Despite our health system’s many challenges and the significant increase in our population’s health risk factors related to the obesity epidemic, clinical outcomes have significantly improved in recent years across a range of conditions, such as cardiovascular disease and many cancers. Ongoing medical innovation provides the potential to continuously improve medical outcomes and increase health care value. For example, the progress being made in genomics and related fields toward personalized medicine holds promise for creating more useful and individualized tools for predicting susceptibility to disease, disease prevention, and targeting of treatments more precisely to each patient based on genetic information and other factors.

At the same time, the U.S. healthcare system suffers from well-documented system-wide problems of sub-optimal quality and value of care. The United States spends more money per capita than any other industrialized nation, but evidence shows U.S. patients routinely fail to receive recommended treatment and care. Landmark studies by the RAND Corporation have found that adults in the United States receive recommended care only a little over half the time (54.9%), and children received just 47% of recommended care overall and only 41% of recommended preventive service.

To get better value from our health spending we need a better understanding of what works, for whom, under what conditions, and why. Then, we need to develop standards based on evidence and consensus, and encourage medical practitioners to provide care based on those standards.

Following are recommendations to aid in the development of evidence-based standards for effective preventive care, disease treatment and delivery of health services:

  1. Establish and fully fund a national center focused on research regarding comparative effectiveness of alternative disease prevention and clinical treatment interventions.

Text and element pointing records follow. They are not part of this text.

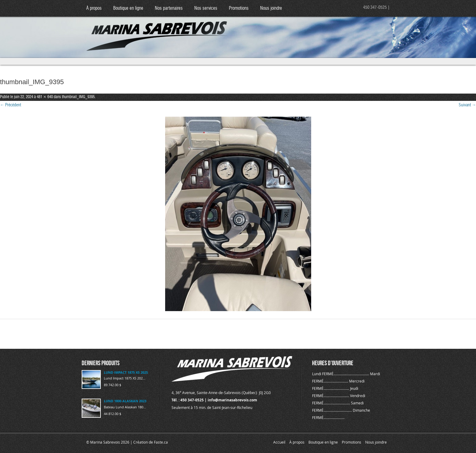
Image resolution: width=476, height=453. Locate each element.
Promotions (239, 8)
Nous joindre (271, 8)
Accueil (279, 442)
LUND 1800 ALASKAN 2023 (125, 401)
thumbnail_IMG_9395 (78, 97)
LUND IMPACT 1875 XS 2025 (126, 372)
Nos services (206, 8)
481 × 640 (45, 97)
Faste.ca (161, 442)
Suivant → (467, 105)
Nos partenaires (169, 8)
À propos (94, 8)
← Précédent (10, 105)
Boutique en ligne (128, 8)
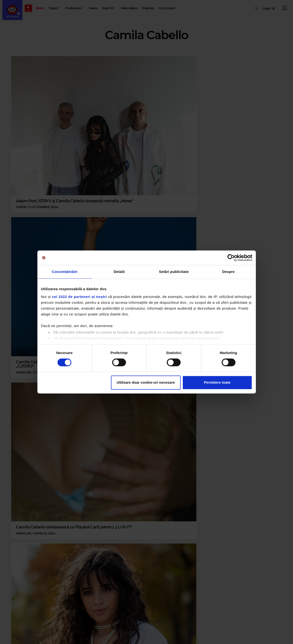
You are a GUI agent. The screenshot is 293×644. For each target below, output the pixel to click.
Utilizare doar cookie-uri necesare (146, 382)
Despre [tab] (228, 272)
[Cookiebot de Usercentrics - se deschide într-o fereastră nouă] (231, 258)
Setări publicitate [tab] (174, 272)
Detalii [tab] (119, 272)
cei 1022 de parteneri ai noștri (79, 296)
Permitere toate (217, 382)
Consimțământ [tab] (64, 272)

An independent, national entity should be established and provided with gaps sustained, sufficient funding to address significant in evidence about “what works” in health care and improve the quality of patient care. To have a meaningful impact on improved health care value, while informing patient and physician decisionmaking from a range of health care options, such research should examine the full range of medical technologies and care delivery and management.

    For example, comparative effectiveness research can help reduce wide, inappropriate geographic variation in health care costs, which leads to an estimated $700 billion in wasteful spending, but only if it examines the range of factors that drive this variation – including evidence gaps related to medical technology, care delivery, management and organization.

    Similarly, the national center should also undertake health services research that promotes greater understanding of the wide range of factors (such as financial incentives, use of health information technology, health management and organization) that affect the translation of evidence into practice and whether patients receive evidence-based care.

  2. Develop evidence-based standards and quality measures for reporting. Quality measures should continue to be developed through a clinically-based consensus process with the best available clinical and scientific evidence. Quality reporting based on these consensus-standards should be implemented in all federally funded or supported programs.

    Quality measures should be validated as achieving measurable, meaningful improvements in patient outcomes (for example, measures that encompass complete episodes of care), not simply drive changes in infrastructure or processes of care.